Virtual Presentation SRB Virtual Awards 2020

miR-155 controls the efficiency of placental development through the Angiotensin Type 1 Receptor (#1)

Anya L Arthurs 1 , Eugenie R Lumbers 2 , Celine Corbisier de Meaultsart 2 , Sarah Robertson 3 , John Schjenken 2 3 , Kirsty G Pringle 2
  1. Flinders University, Bedford Park, SA, Australia
  2. Hunter Medical Research Institute, University of Newcastle, Newcastle, NSW, Australia
  3. University of Adelaide, Adelaide, SA, Australia

The angiomiR miR-155 has been implicated in the development of both healthy and abnormal placentae, yet the precise role is unknown. A known mRNA target of miR-155 is angiotensin II receptor 1 (AT1R). Increasing placental AT1R is pro-proliferative and promotes placentation, therefore we investigated the hypothesis that AT1R regulation by miR-155 controls placental growth.

To determine the effects of miR-155 on proliferation of trophoblasts, HTR-8/SVneo cells were cultured with a miR-155 mimic at varying concentrations. Increasing doses of the miR-155 mimic significantly reduced both AT1R mRNA abundance (by 60%) and trophoblast cell proliferation (by up to 90%) as assessed by qPCR and the xCELLigence RTCA system, respectively.

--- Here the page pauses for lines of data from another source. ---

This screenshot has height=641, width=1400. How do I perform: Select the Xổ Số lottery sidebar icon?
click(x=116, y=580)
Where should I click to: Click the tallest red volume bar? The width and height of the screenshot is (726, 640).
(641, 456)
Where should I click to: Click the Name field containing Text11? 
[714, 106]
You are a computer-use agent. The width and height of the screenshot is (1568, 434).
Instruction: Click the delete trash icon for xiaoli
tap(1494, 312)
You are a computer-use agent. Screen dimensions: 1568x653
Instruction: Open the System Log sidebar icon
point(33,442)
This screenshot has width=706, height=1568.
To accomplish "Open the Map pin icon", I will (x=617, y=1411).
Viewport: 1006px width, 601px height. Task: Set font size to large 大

To support these in vitro experiments, we utilised a miR-155-/- mouse model to measure effects of miR-155 in the placenta. Pregnant miR-155+/+ and miR-155-/- mice were sacrificed at post-coital day 17.5 and tissues were collected. Placentae and fetuses were weighed, prior to immunohistochemistry and harvesting for RNA and protein. miR-155 was undetectable by qPCR in placentae from miR-155-/- dams, with AT1R mRNA and protein shown to be significantly increased (n=4-9 placentae/dam, 10 dams total).

Placentae from miR-155-/- dams showed significantly larger labyrinth zones and labyrinth:placental area ratios compared with controls, however placental weight was unchanged. Moreover, miR-155-/- dams produced pups that were significantly heavier, with unchanged fetal:placental weight ratios compared with control mice.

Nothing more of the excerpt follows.